→ Supplied records:
------

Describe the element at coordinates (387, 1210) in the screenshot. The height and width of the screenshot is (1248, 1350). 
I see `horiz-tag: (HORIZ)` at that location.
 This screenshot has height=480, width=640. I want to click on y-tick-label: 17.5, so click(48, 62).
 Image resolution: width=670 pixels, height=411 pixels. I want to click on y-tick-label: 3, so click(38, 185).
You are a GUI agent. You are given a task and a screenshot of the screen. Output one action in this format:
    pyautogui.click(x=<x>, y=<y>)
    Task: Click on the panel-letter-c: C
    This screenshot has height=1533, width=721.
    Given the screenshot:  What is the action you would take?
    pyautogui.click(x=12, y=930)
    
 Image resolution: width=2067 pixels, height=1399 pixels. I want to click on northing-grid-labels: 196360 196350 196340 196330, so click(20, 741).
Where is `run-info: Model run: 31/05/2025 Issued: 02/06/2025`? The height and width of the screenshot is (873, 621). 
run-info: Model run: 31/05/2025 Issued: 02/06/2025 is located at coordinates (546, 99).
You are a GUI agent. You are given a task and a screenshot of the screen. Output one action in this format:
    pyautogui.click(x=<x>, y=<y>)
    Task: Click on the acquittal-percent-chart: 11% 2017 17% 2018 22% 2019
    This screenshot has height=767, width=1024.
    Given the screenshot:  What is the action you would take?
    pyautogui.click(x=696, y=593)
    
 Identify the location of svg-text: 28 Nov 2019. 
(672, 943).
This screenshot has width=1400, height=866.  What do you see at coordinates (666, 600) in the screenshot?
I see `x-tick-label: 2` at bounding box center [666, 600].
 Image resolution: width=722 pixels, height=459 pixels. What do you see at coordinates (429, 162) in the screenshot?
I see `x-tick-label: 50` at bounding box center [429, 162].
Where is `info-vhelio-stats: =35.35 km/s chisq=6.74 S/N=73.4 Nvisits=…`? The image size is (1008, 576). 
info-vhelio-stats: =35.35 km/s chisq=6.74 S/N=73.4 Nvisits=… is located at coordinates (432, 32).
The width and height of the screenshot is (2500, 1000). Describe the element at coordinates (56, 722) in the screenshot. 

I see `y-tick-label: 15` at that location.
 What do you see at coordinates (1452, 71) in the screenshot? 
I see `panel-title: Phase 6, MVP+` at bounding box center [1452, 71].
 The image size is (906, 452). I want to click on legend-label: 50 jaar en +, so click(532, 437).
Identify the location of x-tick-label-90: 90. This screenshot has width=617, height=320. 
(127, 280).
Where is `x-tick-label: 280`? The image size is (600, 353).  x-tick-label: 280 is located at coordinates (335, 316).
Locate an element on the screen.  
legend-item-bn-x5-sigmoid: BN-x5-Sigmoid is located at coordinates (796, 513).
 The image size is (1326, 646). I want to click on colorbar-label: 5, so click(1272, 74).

------

→ Required work:
Output every line of the records above as a numbered list, omitting blank lines.

→ Solved problem:
1. Describe the element at coordinates (387, 1210) in the screenshot. The height and width of the screenshot is (1248, 1350). 
2. I see `horiz-tag: (HORIZ)` at that location.
3.  This screenshot has height=480, width=640. I want to click on y-tick-label: 17.5, so click(48, 62).
4.  Image resolution: width=670 pixels, height=411 pixels. I want to click on y-tick-label: 3, so click(38, 185).
5. You are a GUI agent. You are given a task and a screenshot of the screen. Output one action in this format:
6.     pyautogui.click(x=<x>, y=<y>)
7.     Task: Click on the panel-letter-c: C
8.     This screenshot has height=1533, width=721.
9.     Given the screenshot:  What is the action you would take?
10.     pyautogui.click(x=12, y=930)
11.  Image resolution: width=2067 pixels, height=1399 pixels. I want to click on northing-grid-labels: 196360 196350 196340 196330, so click(20, 741).
12. Where is `run-info: Model run: 31/05/2025 Issued: 02/06/2025`? The height and width of the screenshot is (873, 621). 
13. run-info: Model run: 31/05/2025 Issued: 02/06/2025 is located at coordinates (546, 99).
14. You are a GUI agent. You are given a task and a screenshot of the screen. Output one action in this format:
15.     pyautogui.click(x=<x>, y=<y>)
16.     Task: Click on the acquittal-percent-chart: 11% 2017 17% 2018 22% 2019
17.     This screenshot has height=767, width=1024.
18.     Given the screenshot:  What is the action you would take?
19.     pyautogui.click(x=696, y=593)
20.  Identify the location of svg-text: 28 Nov 2019. 
21. (672, 943).
22. This screenshot has width=1400, height=866.  What do you see at coordinates (666, 600) in the screenshot?
23. I see `x-tick-label: 2` at bounding box center [666, 600].
24.  Image resolution: width=722 pixels, height=459 pixels. What do you see at coordinates (429, 162) in the screenshot?
25. I see `x-tick-label: 50` at bounding box center [429, 162].
26. Where is `info-vhelio-stats: =35.35 km/s chisq=6.74 S/N=73.4 Nvisits=…`? The image size is (1008, 576). 
27. info-vhelio-stats: =35.35 km/s chisq=6.74 S/N=73.4 Nvisits=… is located at coordinates (432, 32).
28. The width and height of the screenshot is (2500, 1000). Describe the element at coordinates (56, 722) in the screenshot. 
29. I see `y-tick-label: 15` at that location.
30.  What do you see at coordinates (1452, 71) in the screenshot? 
31. I see `panel-title: Phase 6, MVP+` at bounding box center [1452, 71].
32.  The image size is (906, 452). I want to click on legend-label: 50 jaar en +, so click(532, 437).
33. Identify the location of x-tick-label-90: 90. This screenshot has width=617, height=320. 
34. (127, 280).
35. Where is `x-tick-label: 280`? The image size is (600, 353).  x-tick-label: 280 is located at coordinates (335, 316).
36. Locate an element on the screen.  
37. legend-item-bn-x5-sigmoid: BN-x5-Sigmoid is located at coordinates (796, 513).
38.  The image size is (1326, 646). I want to click on colorbar-label: 5, so click(1272, 74).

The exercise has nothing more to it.